Dungay died on Dec. 29, 2015, in Long Bay Hospital, part of a prison complex in the eastern suburbs of Sydney, according to an opening address at the inquest by Jason Downing, the counsel assisting the coroner. He was serving a nine-year sentence for an attempted sex offense, assault and taking part in a robbery.

He became agitated after prison officers asked him to hand over a snack because of concerns about his blood-sugar levels, Downing said. A team of officers known as the Immediate Action Team then forcibly moved him from his cell, which did not have a camera, to one that did in order to monitor him.

In the video, which was shown at the inquest, Dungay is seen approaching the door before officers rush in, one with a riot shield, and pin him to the bed. Downing said the video was taken with a hand-held camera by one member of the team of officers.

“I can’t breathe, please!” Dungay is heard screaming. As officers escort him, hunched over, to the second cell, one is heard telling him to stop spitting blood in order to breathe.

They continue to restrain him in the second cell, when a nurse appears to administers a shot of midazolam, a sedative.

With a knee in his back, Dungay continues to cry out, insisting that he can’t breathe. Then he grows quiet.

Officers performed cardiopulmonary resuscitation on Dungay, and paramedics also tried to resuscitate him, Downing said.

He was declared dead about an hour after officers first entered his cell.

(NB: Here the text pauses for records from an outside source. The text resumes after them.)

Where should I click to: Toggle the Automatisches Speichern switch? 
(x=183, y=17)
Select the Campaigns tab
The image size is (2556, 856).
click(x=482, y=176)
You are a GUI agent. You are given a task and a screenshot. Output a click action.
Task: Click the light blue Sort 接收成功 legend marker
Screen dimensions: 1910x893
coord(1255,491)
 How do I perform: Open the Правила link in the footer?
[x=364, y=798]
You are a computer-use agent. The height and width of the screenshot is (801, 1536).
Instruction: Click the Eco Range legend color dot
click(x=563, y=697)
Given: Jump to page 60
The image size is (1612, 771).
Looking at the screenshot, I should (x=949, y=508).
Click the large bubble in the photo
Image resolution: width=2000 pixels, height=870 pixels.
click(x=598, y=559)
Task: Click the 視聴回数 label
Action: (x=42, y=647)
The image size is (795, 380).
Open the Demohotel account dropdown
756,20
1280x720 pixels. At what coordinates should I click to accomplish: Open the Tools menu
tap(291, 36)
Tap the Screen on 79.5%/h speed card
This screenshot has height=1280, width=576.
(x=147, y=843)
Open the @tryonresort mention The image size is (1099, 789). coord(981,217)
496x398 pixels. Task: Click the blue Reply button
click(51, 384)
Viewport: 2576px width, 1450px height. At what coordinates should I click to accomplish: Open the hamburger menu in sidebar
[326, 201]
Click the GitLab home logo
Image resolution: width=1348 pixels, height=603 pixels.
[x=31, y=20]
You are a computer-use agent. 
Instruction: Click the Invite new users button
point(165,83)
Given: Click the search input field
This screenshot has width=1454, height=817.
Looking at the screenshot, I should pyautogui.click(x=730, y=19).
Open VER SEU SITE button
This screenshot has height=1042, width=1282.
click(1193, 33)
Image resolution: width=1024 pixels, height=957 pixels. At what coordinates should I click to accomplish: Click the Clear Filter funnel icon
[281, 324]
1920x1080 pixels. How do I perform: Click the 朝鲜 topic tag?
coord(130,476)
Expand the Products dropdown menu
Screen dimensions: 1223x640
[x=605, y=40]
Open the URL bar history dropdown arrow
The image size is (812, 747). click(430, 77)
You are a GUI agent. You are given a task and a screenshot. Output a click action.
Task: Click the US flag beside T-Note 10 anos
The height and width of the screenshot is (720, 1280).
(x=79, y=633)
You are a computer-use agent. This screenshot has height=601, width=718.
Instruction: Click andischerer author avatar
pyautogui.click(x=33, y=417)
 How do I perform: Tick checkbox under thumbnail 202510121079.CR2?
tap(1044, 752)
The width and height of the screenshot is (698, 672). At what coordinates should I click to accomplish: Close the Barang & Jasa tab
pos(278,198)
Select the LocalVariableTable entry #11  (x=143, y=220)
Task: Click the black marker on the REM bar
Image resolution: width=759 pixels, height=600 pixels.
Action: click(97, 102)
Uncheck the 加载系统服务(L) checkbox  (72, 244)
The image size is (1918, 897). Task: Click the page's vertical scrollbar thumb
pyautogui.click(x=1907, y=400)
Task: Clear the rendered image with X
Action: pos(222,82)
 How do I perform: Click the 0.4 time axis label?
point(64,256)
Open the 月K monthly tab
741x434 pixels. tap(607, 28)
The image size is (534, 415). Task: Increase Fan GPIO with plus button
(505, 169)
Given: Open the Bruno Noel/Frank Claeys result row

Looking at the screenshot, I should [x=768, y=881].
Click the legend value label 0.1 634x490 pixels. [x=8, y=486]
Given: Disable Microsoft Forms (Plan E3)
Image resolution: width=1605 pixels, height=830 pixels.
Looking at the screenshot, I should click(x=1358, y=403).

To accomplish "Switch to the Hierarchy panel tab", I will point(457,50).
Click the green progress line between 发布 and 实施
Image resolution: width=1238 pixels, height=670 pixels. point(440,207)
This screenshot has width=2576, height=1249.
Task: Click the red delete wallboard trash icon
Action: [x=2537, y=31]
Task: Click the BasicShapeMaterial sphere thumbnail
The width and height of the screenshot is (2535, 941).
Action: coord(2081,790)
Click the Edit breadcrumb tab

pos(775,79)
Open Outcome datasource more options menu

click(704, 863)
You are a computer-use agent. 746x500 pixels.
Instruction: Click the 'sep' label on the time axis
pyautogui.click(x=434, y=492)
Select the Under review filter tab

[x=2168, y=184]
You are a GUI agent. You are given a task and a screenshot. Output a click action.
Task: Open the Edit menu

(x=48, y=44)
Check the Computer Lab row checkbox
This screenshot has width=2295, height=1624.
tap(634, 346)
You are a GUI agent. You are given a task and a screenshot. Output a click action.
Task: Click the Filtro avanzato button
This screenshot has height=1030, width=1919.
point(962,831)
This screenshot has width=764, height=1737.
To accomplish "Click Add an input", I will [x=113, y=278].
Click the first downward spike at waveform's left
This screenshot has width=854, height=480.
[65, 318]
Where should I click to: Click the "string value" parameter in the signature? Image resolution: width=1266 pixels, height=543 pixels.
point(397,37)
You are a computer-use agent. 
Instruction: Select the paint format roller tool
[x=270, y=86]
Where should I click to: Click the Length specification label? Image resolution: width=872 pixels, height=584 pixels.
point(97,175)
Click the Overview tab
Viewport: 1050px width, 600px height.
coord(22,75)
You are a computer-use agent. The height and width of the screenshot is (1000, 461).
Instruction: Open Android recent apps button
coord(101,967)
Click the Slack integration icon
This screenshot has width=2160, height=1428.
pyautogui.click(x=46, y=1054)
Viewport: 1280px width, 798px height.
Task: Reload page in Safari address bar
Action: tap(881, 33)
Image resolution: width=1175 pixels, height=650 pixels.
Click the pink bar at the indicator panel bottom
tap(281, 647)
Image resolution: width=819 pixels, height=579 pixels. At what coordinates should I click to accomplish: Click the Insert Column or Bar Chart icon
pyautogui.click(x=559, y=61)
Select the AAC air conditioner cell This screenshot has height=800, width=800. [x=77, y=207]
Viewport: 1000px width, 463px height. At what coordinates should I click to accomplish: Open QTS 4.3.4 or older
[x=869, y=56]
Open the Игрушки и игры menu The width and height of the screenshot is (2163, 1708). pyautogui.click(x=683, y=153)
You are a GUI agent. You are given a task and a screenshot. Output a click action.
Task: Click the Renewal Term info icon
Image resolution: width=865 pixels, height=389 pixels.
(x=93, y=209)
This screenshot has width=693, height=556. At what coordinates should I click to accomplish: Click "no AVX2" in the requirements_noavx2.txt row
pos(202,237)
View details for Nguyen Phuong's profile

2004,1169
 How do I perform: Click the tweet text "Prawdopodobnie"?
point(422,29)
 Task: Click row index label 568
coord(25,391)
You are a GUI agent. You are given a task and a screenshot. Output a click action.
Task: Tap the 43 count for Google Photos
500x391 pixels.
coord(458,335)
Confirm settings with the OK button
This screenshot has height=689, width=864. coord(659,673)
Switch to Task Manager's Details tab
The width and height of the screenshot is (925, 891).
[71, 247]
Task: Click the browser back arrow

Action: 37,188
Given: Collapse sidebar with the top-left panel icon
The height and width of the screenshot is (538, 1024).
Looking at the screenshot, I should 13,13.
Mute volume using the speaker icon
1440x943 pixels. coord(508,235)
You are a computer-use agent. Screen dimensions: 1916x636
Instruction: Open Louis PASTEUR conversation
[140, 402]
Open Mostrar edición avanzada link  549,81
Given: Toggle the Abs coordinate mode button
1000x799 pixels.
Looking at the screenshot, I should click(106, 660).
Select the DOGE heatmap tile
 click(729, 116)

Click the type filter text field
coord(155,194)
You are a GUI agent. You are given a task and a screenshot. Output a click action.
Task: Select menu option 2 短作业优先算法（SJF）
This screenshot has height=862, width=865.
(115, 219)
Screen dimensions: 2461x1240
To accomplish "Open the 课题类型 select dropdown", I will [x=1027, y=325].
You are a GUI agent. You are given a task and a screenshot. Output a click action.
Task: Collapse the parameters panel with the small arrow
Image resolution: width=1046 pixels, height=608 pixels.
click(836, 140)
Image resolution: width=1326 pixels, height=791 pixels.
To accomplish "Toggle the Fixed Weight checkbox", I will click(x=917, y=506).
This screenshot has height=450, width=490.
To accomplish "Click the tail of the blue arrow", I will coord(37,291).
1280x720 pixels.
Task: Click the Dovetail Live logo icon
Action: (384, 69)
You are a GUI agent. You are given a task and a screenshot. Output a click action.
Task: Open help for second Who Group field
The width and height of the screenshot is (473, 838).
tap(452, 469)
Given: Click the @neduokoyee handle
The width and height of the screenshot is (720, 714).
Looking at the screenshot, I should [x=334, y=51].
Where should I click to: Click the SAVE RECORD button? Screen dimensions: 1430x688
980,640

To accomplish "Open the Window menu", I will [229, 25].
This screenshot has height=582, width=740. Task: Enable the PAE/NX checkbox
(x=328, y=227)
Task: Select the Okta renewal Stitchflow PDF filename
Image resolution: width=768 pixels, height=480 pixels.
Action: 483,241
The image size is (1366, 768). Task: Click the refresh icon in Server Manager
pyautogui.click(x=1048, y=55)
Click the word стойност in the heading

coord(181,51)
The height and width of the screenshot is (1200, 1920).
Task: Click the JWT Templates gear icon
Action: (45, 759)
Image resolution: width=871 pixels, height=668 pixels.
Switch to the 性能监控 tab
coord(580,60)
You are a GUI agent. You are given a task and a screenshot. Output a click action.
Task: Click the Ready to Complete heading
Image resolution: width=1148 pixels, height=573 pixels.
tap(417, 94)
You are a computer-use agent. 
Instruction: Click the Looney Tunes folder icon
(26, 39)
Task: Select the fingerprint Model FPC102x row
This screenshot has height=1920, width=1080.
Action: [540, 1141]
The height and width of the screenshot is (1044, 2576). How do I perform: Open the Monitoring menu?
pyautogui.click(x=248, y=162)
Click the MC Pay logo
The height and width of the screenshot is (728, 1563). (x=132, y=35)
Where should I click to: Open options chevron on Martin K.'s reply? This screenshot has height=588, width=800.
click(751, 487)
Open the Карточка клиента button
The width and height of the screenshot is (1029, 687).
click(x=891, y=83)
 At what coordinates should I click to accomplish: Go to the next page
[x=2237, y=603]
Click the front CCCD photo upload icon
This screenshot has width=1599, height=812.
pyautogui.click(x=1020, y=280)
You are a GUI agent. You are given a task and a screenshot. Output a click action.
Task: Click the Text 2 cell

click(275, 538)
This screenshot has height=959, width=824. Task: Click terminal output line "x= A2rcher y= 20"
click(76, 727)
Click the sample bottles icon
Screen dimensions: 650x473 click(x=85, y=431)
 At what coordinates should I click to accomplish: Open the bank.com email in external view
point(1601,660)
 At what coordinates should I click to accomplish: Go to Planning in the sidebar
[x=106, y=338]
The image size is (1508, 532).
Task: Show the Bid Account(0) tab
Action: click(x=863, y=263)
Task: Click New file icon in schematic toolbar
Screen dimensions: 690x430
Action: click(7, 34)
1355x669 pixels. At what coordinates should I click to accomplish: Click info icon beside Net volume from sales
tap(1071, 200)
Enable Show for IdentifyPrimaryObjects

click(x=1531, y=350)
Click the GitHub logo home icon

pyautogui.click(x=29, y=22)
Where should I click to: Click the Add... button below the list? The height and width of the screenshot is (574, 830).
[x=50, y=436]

George Newhouse, principal lawyer of the National Justice Project, a rights advocacy group, is representing Dungay’s family at the inquest. He said that based on what had been presented at the proceeding so far, “When David lost consciousness, the response from the medical team was so inadequate that expert evidence suggested any chance that David might survive at that point was squandered.”

Dungay’s family were hoping for justice, he added, and that the coroner made recommendations to “ensure that this never happens again to another family.”

The “harrowing” video footage is a major reason this case has spurred so much outrage, said David Shoebridge, a state lawmaker for the Australian Greens who has been helping the Dungay family with the inquest.

“A young Aboriginal man with a very serious mental health condition is repeatedly brutalized,” he said. “No one should have to go through that.”

Last week, Western Australia’s police commissioner apologized to the state’s Indigenous people, acknowledging “wrongful past actions that have caused immeasurable suffering,” including Aboriginal deaths in custody.

In the United States, the words “I can’t breathe” became a rallying cry against police killings after the death of Eric Garner, an unarmed black man, on Staten Island in New York City, in 2014. In a widely circulated video, Garner told police officers that he couldn’t breathe 11 times, before he died.